BALI Radar CNN Online — Ketua Umum Perkumpulan Wartawan Fast Respon Counter Polri, R. Mas MH Agus Rugiarto Astrodiarjo SH MH, atau yang akrab disapa Agus Flores, akhirnya angkat bicara mengenai pengungkapan peredaran narkoba di Lembaga Pemasyarakatan (Lapas) Bali. Kasus tersebut belakangan ini menjadi pusat perhatian publik sekaligus sorotan tajam dari Komisi III DPR RI.
Dalam keterangannya kepada awak media pada Rabu (27/5/2026), Agus Flores mengaku telah memonitor persoalan ini sejak April 2026. Atensi tersebut muncul tak lama setelah Anggota Komisi III DPR RI, Habib Aboe Bakar Alhabsyi, S.E., menyuarakan maraknya dugaan peredaran barang haram di dalam lapas di Pulau Dewata.
"Saat itu saya masih sibuk mengurus persoalan tambang ilegal di Sulawesi Tengah guna menindaklanjuti keluhan Gubernur. Setelah wilayah tersebut dibersihkan atas perintah Kapolri, saya langsung memfokuskan perhatian ke Bali terkait masalah narkoba ini," tegas Agus Flores.
Agus mengungkapkan bahwa laporan dari masyarakat yang masuk ke organisasinya langsung direspon secara serius. Bersama Sekretaris Jenderal (Sekjen) dan Wakil Ketua Umum (Waketum), ia segera menyusun Laporan Informasi (LI) taktis untuk diserahkan langsung kepada Menteri Imigrasi dan Pemasyarakatan (Imipas), Jenderal Pol. (Purn) Drs. H. Agus Andrianto, SH., serta Kepala BNN RI, Komjen Pol. Suyudi A. Seto.

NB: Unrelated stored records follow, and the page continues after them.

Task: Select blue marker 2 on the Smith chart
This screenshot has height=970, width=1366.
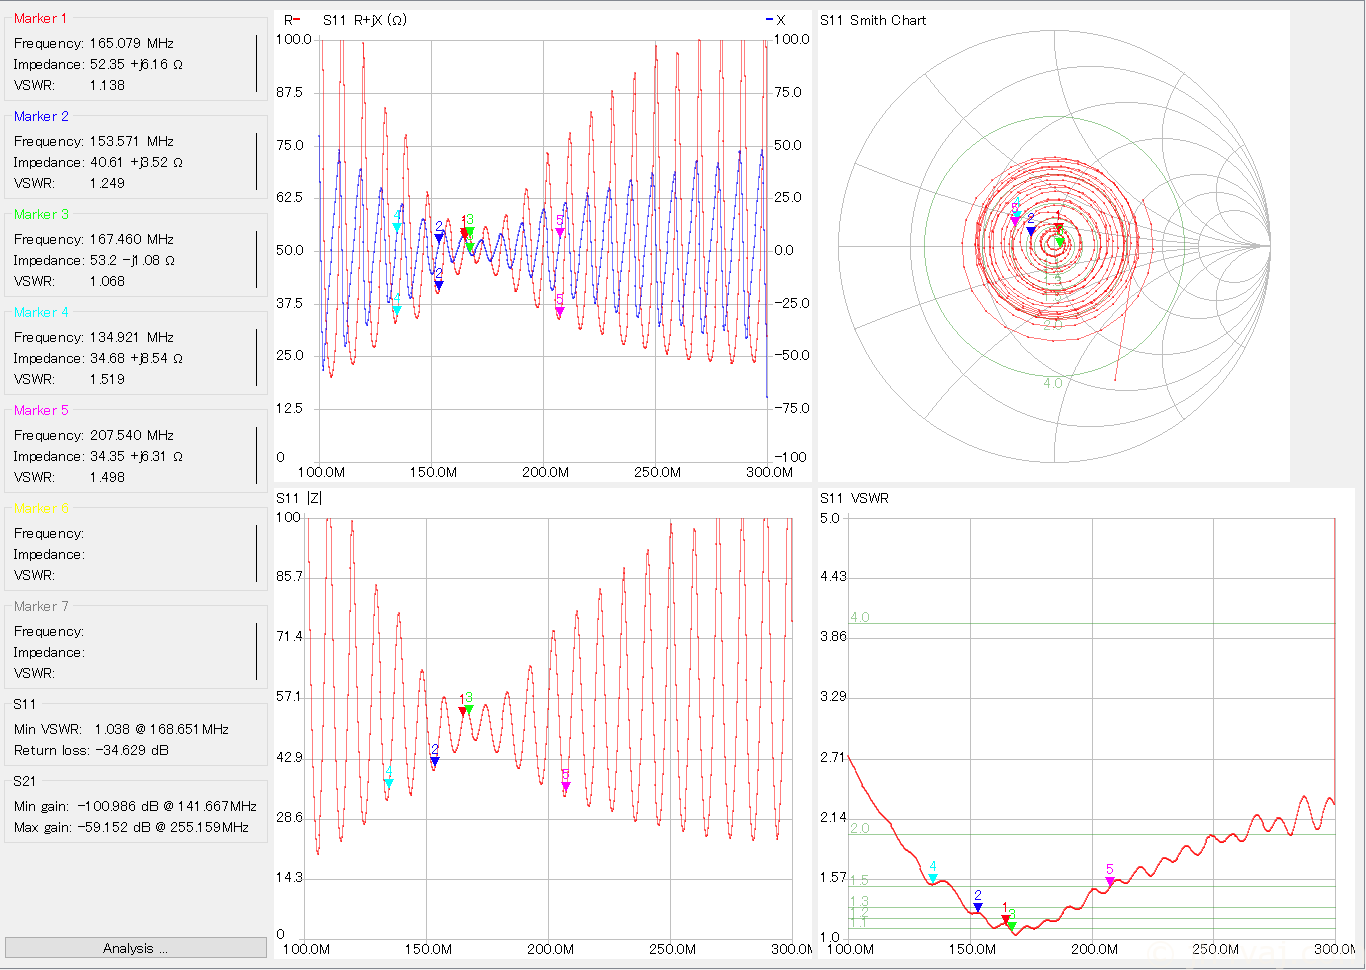Action: tap(1031, 231)
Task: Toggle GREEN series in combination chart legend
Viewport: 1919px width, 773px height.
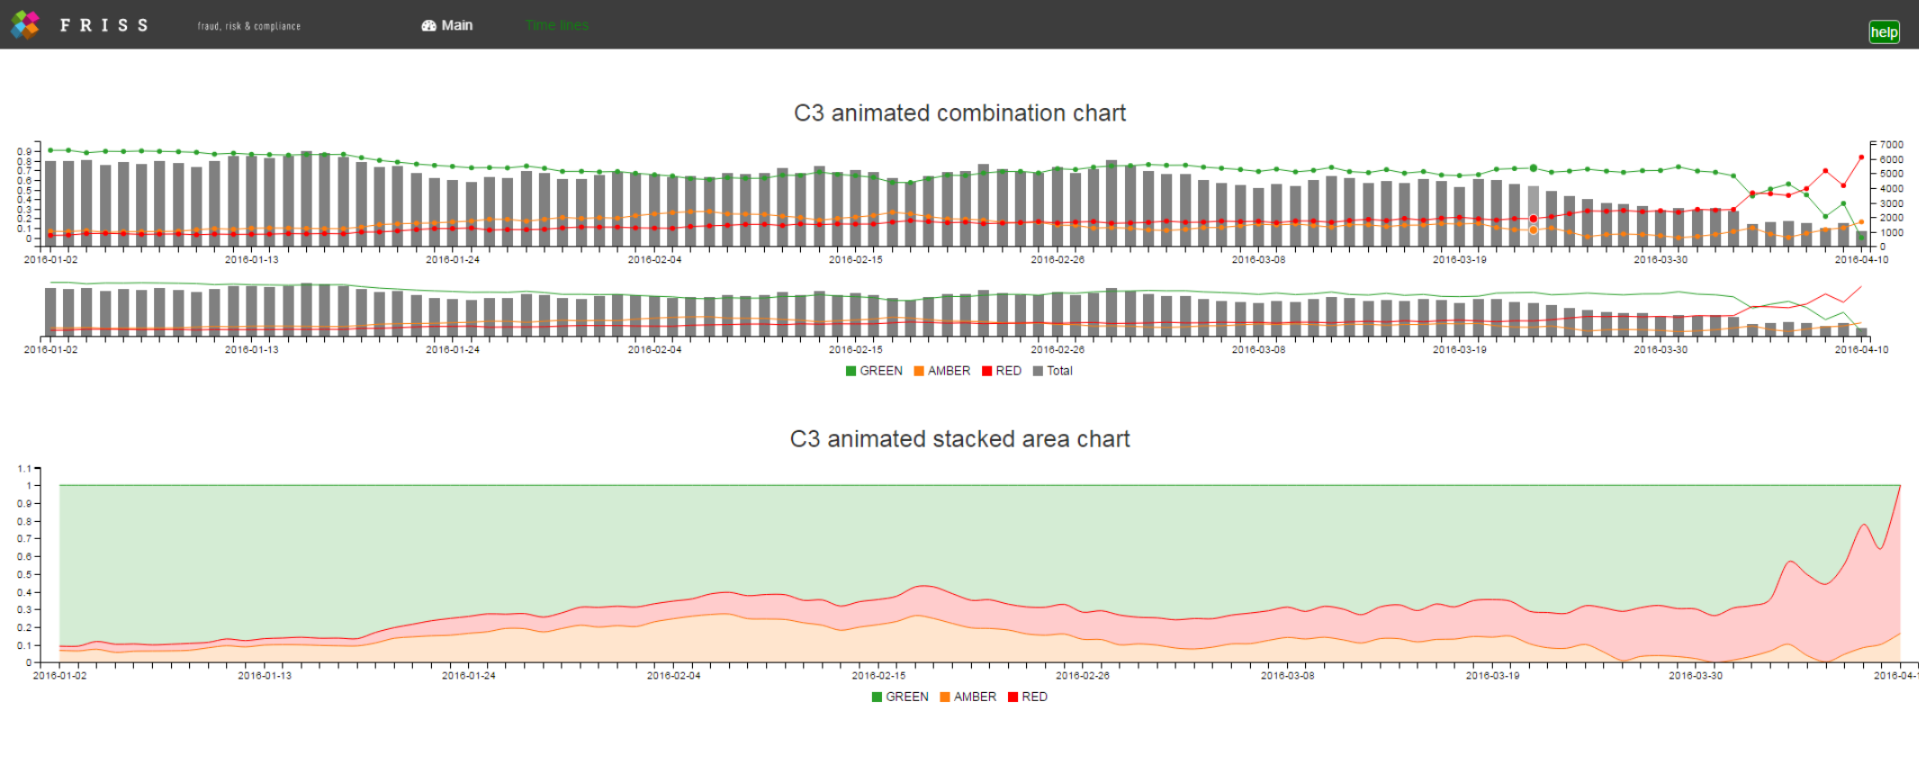Action: click(874, 371)
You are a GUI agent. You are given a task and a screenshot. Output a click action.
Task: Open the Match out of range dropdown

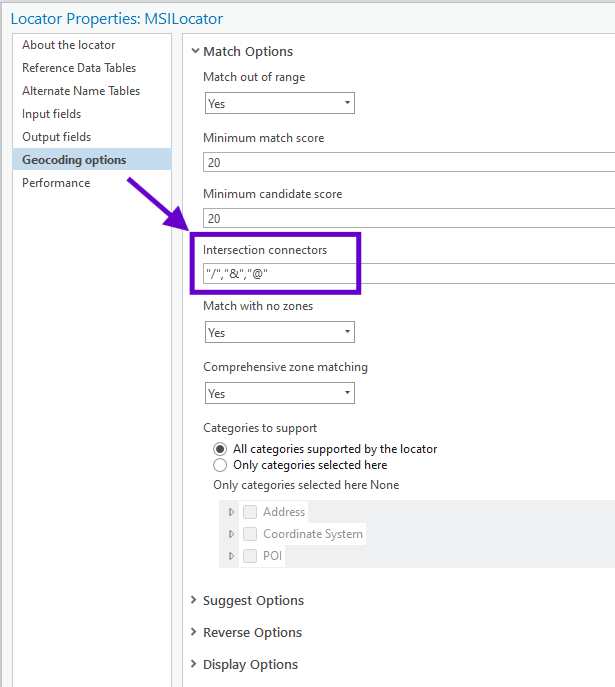point(279,103)
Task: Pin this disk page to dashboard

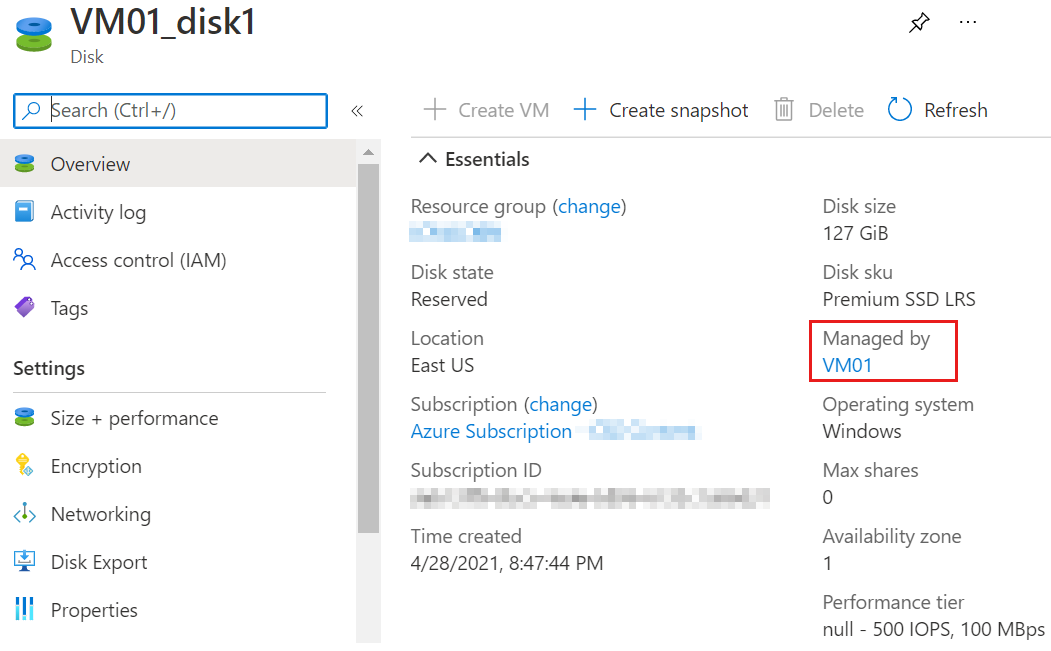Action: 919,22
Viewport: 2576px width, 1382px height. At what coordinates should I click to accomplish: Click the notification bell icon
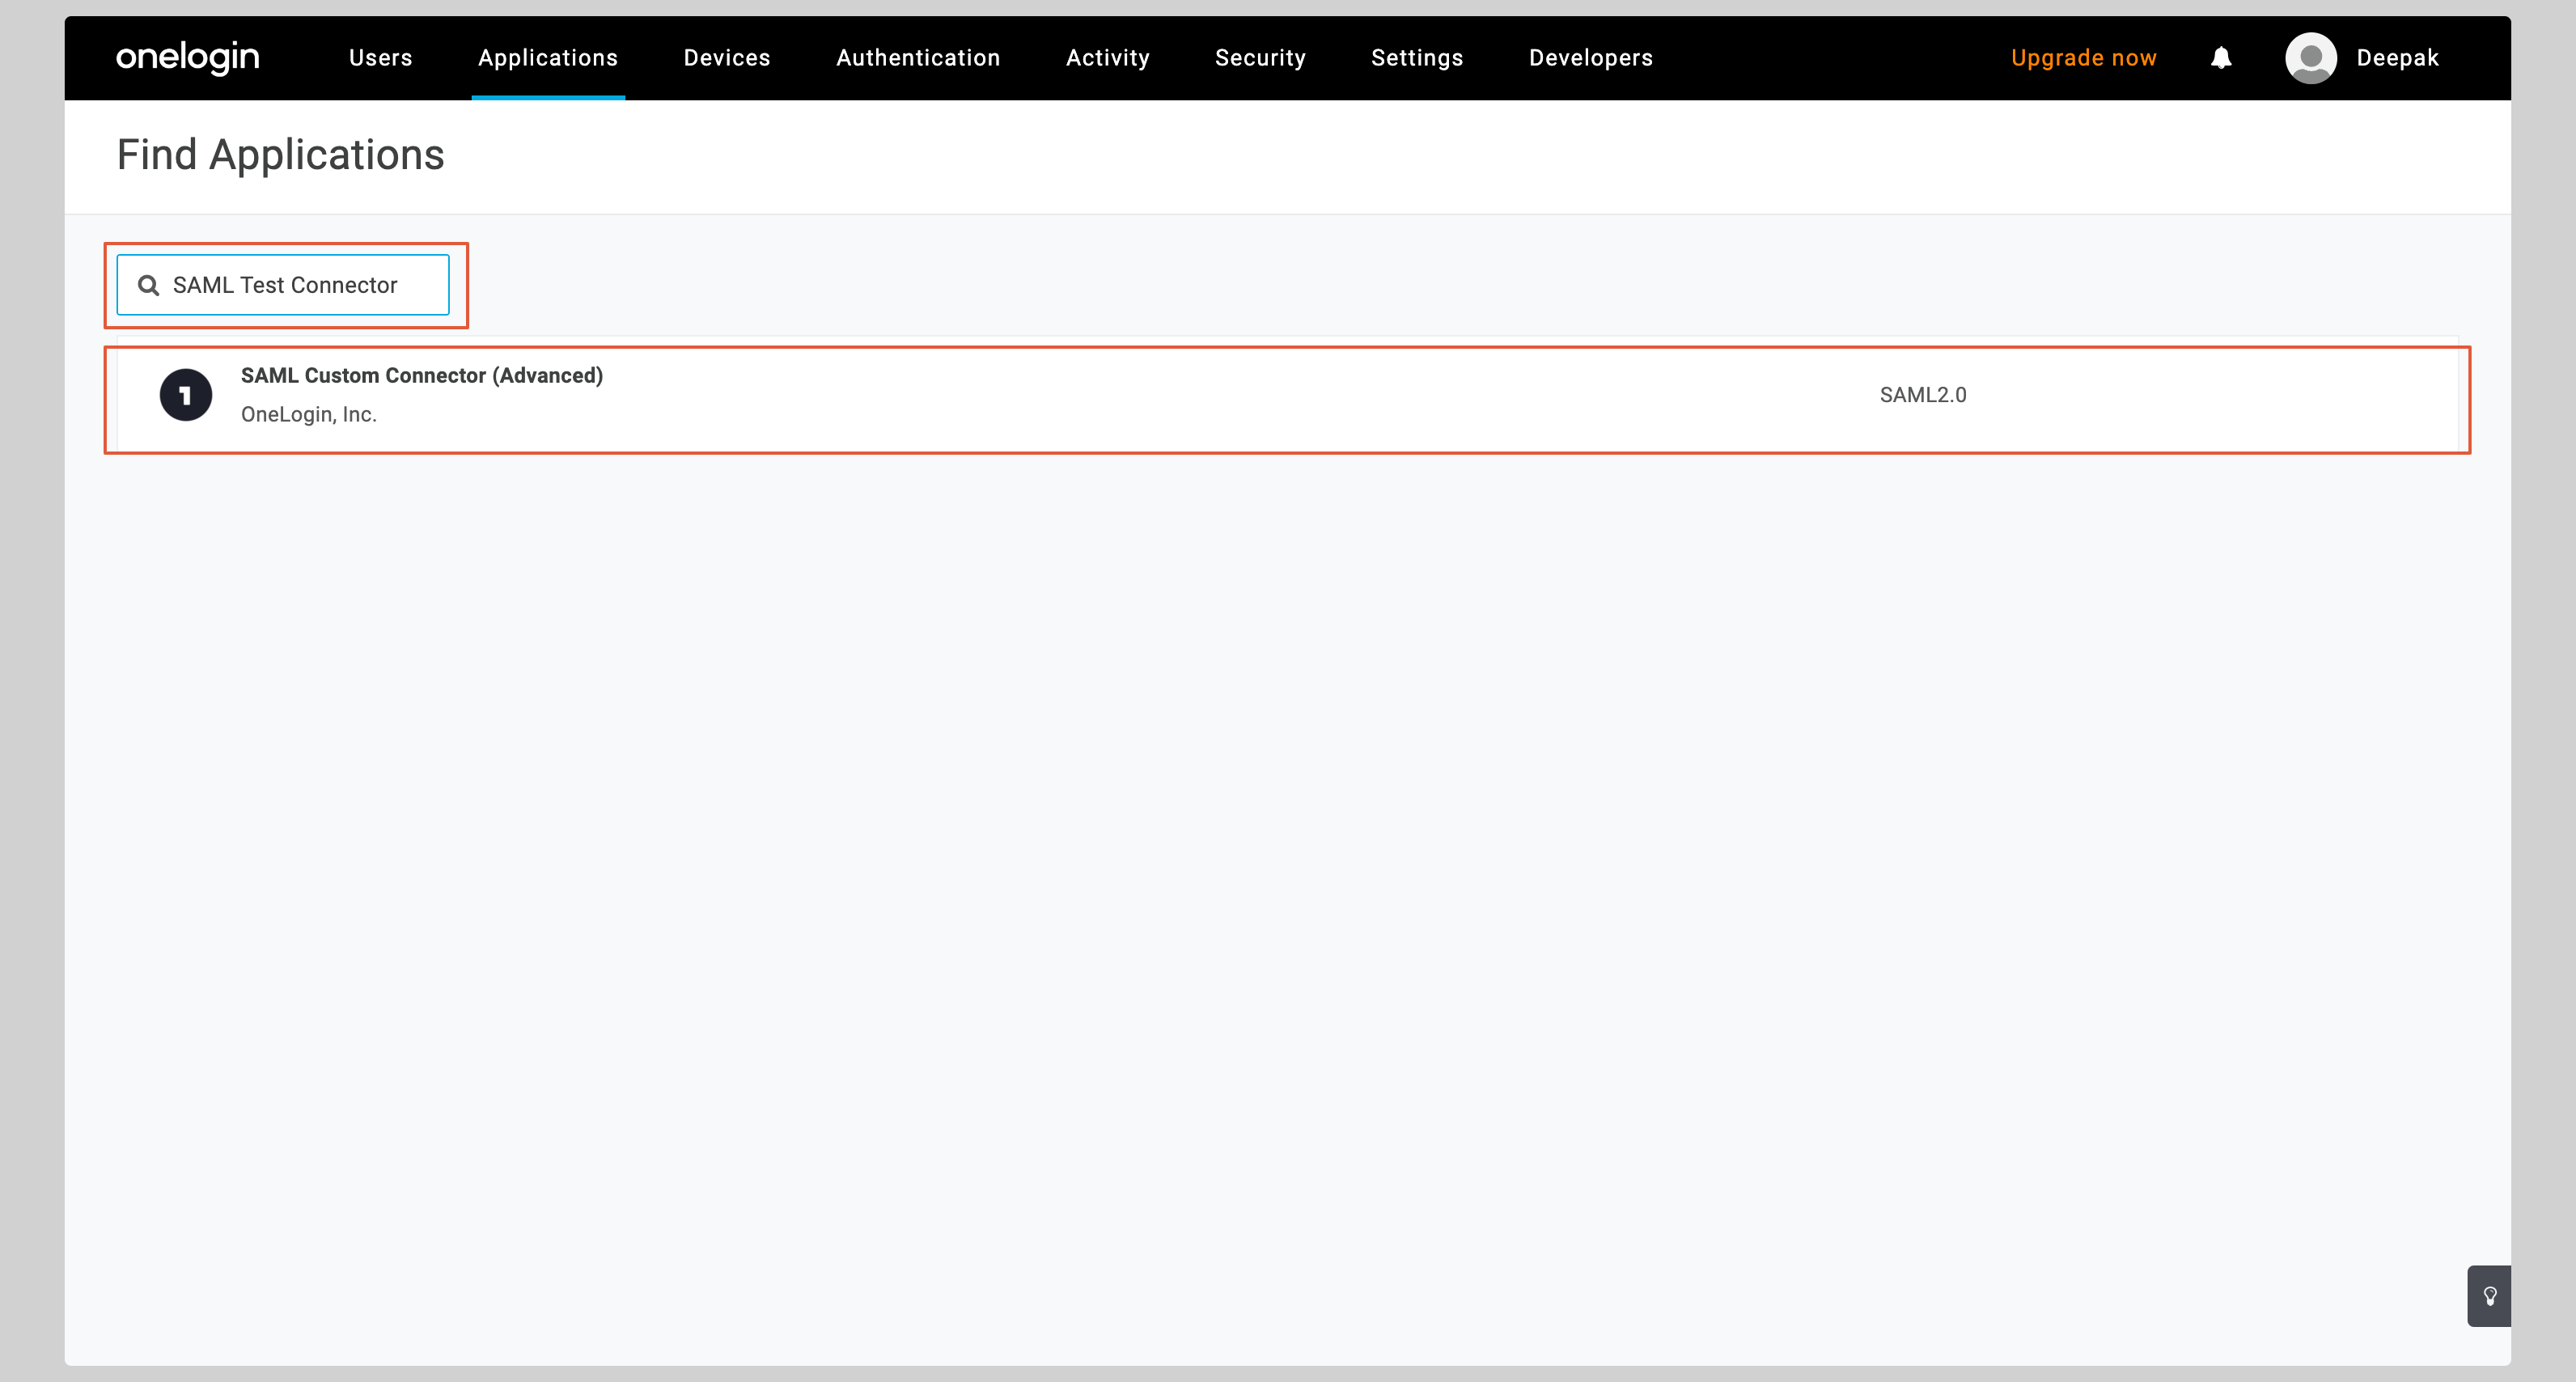tap(2220, 58)
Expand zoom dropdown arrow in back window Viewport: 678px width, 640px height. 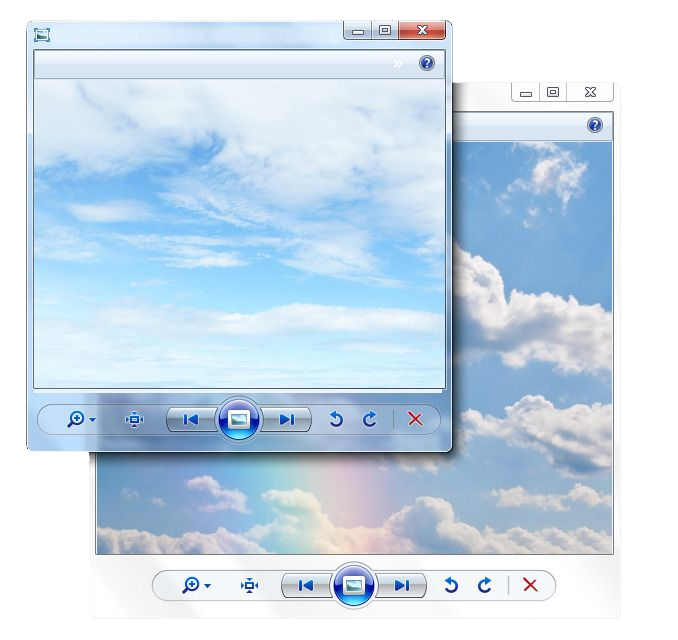click(208, 586)
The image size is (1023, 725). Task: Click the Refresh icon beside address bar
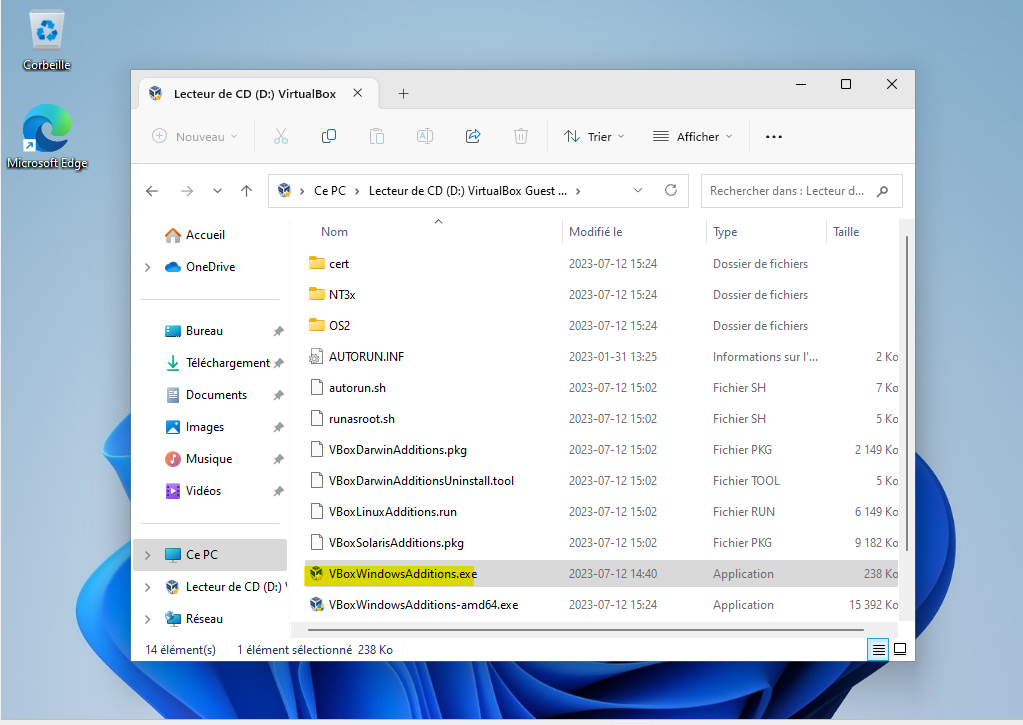tap(671, 190)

"Hari Rabu masyarakat melapor ke saya, Kamis kami susun LI bersama Sekjen dan Waketum, lalu Jumat kami serahkan. Karena saat itu bertepatan dengan libur panjang, pada hari Senin Pak Menteri dan BNN Pusat langsung bergerak. Mulai dari pengerahan informan di dalam lapas hingga eksekusi penyergapan dilakukan," ungkapnya mendetail.
Menurut Agus Flores, dirinya sengaja memilih metode gerakan senyap ketimbang menciptakan kegaduhan di ruang publik. Langkah taktis ini ia ambil karena tidak tega melihat dua jenderal yang dikenal dekat dengannya terus-menerus dihujani kritik akibat persoalan lapas tersebut.
"Saya tidak mau melihat dua jenderal saya terluka dan terus dicecar oleh Komisi III DPR RI. Setibanya di Jakarta, saya kumpulkan pengurus untuk merencanakan keberangkatan ke Bali. Namun, saya pikir untuk apa ke sana jika saya bisa langsung menyodorkan LI kepada Pak Menteri dan Kepala BNN. Alhamdulillah, laporan langsung direspon cepat tanpa pikir panjang," ujar Agus dengan nada emosional.
Ia menilai tindakan responsif yang ditunjukkan oleh Menteri Imipas dan Kepala BNN RI kini telah membuahkan hasil nyata serta mendapat apresiasi luas dari masyarakat Bali.
"Selama ini dua jenderal saya disudutkan dengan berbagai tudingan, tetapi hari ini semuanya terbayar lunas. Kinerja impresif mereka akhirnya menuai pujian dari warga Bali," tambahnya.
Di akhir pernyataannya, tokoh yang dikenal dekat dengan masyarakat kecil ini memberikan pesan mendalam mengenai arti loyalitas sejati kepada para jurnalis yang hadir dalam forum diskusi tersebut.
"Jika ingin loyal, jangan hanya mulut yang bergerak. Tunjukkan lewat gerakan nyata untuk membantu mereka mengukir prestasi tanpa pamrih. Hal seperti itulah yang akan dikenang seumur hidup. Saya sudah lelah memperkeruh keadaan dengan para jenderal. Namun, jika kita membantu mereka bekerja dengan prestasi, hubungan baik itu akan terjaga dengan sendirinya," pungkas Agus Flores.